Probleemstelling:

Over the past three decades, metal-organic frameworks (MOFs) have emerged as an exceedingly promising class of nanoporous materials due to their extraordinary behaviour and endless functional variety. They are composed of inorganic nodes and organic ligands, joined together with coordination bonds to form two- and three-dimensional networks. The vast number of possibilities in network topology and chemical composition of the organic and inorganic building blocks has given rise to a number of fascinating physical properties, such as their exceptionally high specific surface areas or the ability to undergo structural phase transitions induced by external stimuli such as breathing. These properties give MOFs much potential for a wide variety of applications that involve either the separation or temporary storage of specific gases of interest such as methane, carbon dioxide and water. As a result, enormous experimental and computational research efforts have been dedicated to the design and synthesis of MOFs exhibiting targeted adsorption or stimuli-responsive behaviour for use in specific applications. Computational modeling at the molecular level is a particularly attractive approach as it allows to predict which MOFs are best suited for which applications without the need to perform a large number of expensive experiments. Unfortunately, traditional computational methodologies often fail when it comes to an accurate description of flexibility as induced by the adsorption of certain guest molecules such as carbon dioxide or water. While adsorption-induced flexibility is an intrinsically dynamic phenomenon that requires advanced molecular simulations on relatively large timescales, it is important to note that the interaction of polarizable molecules such as water or carbon dioxide with the metal site in the inorganic node is extremely challenging to model. On one hand, highly accurate ab initio methods (such as density functional theory) are prohibitively expensive to use in long simulations, while computationally faster methods such as classical force fields simply do not correctly model this framework-guest interaction.

Doelstelling:

Here, we aim to develop a methodology that combines the accuracy of expensive ab initio calculations with the timescale available to more approximate methods such as force fields. A particularly promising approach – which has proven successful for other molecular systems – is to construct a machine learning model that learns the complex framework-guest interactions, but is fast enough to evaluate such that it can be employed in long, dynamic simulations.
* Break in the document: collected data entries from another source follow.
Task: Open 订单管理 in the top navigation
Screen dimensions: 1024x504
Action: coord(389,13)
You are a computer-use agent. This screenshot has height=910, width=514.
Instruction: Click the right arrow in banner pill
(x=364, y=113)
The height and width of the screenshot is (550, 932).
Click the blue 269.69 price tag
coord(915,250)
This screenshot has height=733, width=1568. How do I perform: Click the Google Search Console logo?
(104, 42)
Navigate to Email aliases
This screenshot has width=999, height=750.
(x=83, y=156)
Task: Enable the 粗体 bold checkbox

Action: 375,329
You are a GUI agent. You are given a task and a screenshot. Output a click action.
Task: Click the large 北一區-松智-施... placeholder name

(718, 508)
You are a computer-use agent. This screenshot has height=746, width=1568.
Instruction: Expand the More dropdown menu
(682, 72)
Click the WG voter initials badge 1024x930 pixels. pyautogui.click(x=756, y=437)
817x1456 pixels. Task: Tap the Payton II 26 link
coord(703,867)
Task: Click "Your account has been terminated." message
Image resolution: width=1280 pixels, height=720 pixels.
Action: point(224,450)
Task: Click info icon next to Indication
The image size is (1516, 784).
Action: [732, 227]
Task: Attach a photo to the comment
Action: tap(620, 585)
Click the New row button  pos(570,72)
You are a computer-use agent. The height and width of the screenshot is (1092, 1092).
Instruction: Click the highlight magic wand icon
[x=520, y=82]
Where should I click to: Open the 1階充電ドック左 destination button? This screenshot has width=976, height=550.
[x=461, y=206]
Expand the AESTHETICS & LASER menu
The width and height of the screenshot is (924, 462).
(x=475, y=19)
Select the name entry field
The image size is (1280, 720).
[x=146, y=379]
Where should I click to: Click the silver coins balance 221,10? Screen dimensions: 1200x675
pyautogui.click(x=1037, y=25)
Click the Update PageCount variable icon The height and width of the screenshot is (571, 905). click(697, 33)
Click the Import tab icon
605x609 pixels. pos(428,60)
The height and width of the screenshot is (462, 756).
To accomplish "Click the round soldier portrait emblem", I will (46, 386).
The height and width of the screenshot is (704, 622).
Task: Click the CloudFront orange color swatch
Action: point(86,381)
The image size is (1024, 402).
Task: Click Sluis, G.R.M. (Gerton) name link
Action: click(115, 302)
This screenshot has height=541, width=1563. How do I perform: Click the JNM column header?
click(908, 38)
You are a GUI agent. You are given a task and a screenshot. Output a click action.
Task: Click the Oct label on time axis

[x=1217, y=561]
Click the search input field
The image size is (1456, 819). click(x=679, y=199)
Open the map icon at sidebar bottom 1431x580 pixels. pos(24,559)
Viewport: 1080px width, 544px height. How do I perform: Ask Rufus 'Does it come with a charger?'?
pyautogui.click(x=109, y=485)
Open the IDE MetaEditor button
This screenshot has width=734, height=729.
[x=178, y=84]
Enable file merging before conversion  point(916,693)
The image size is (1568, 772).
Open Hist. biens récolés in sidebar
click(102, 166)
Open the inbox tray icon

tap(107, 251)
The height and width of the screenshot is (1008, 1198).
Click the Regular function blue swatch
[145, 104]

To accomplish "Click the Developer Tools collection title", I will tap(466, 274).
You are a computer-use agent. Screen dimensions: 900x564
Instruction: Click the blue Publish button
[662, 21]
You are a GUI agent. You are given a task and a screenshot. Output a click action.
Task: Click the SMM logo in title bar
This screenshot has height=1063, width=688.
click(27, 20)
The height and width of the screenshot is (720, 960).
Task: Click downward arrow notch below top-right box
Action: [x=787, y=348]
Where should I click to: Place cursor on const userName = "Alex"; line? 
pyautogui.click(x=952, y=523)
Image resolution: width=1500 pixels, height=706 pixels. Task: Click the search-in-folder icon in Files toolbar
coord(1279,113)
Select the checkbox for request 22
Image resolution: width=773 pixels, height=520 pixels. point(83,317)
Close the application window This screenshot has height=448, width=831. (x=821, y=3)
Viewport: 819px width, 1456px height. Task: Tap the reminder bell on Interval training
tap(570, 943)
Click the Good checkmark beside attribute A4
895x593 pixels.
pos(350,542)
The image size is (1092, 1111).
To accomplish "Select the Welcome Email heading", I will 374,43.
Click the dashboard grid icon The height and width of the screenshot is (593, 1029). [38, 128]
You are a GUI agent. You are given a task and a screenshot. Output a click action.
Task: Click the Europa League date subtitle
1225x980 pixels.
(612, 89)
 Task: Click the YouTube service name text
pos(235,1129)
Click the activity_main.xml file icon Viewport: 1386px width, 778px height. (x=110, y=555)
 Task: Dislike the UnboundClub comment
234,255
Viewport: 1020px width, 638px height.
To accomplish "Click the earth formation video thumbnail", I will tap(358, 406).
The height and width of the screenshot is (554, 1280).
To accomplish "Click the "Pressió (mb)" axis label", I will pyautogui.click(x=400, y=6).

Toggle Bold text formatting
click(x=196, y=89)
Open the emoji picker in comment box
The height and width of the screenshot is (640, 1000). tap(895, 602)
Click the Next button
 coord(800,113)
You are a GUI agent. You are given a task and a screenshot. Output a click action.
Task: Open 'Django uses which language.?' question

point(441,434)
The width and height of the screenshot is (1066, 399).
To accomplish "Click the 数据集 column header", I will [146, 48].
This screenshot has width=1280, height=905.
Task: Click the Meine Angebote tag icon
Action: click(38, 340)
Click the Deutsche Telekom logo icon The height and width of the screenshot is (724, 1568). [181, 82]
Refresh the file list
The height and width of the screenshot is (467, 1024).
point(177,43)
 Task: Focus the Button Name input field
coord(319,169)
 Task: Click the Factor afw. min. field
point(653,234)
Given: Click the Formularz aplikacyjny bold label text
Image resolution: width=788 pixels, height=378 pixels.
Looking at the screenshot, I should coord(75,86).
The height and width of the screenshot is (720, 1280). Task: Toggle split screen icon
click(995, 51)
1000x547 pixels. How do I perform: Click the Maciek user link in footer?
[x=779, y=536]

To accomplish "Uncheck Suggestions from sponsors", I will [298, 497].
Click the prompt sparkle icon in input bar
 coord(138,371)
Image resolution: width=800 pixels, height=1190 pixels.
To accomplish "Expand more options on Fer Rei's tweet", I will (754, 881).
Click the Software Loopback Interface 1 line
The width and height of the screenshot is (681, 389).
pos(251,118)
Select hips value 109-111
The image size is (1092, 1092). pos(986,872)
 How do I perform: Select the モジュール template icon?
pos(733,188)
A variety of such machine learning potentials (MLPs) have been proposed [1, 2], and their parameterization relies on a large dataset of ab initio calculations of the total potential energy and the forces on each atom. However, prior work on their application to MOFs is sparse. Only one such model exists [3], but it has only been tested on a single rigid MOF and, more importantly, it does not include any framework-guest interactions. Our approach here will exploit the specific structure of MOFs to develop accurate machine learning models that are faster and cheaper to parameterize than more generic models. Specifically, we aim to reduce the model complexity and speed up training by additionally introducing a number of  constraints based on physical insight. For example, the long-range limit of the model may be constrained to purely electrostatic interactions, or the framework-guest interaction may be treated separately from framework-framework interactions. By explicitly imposing such constraints, the network complexity may be reduced without a significant loss in accuracy. To develop the MLPs, we choose DMOF-1, a prototypical flexible MOF, in combination with carbon dioxide or benzene as our benchmark system [4]. First, several existing MLPs will be implemented and validated with their prediction of important physical quantities, such as (i) bond lengths and angles, (ii) pressure-versus-volume equation of state for the empty lattice, and (iii) adsorption isotherms. The insights learned from this analysis will facilitate the design of a new MLP that can go beyond state-of-the-art. After a rigorous validation of the developed model, we will use it in advanced simulation schemes such as the pressure-induced amorphization of DMOF-1 [5]. This complicated phenomenon cannot be described with conventional force fields, showing the added value of MLPs. Additionally, gas adsorption can be investigated in the more complex systems MIL-53(Al) [6] or CoBDP with the experience gained in studying DMOF-1.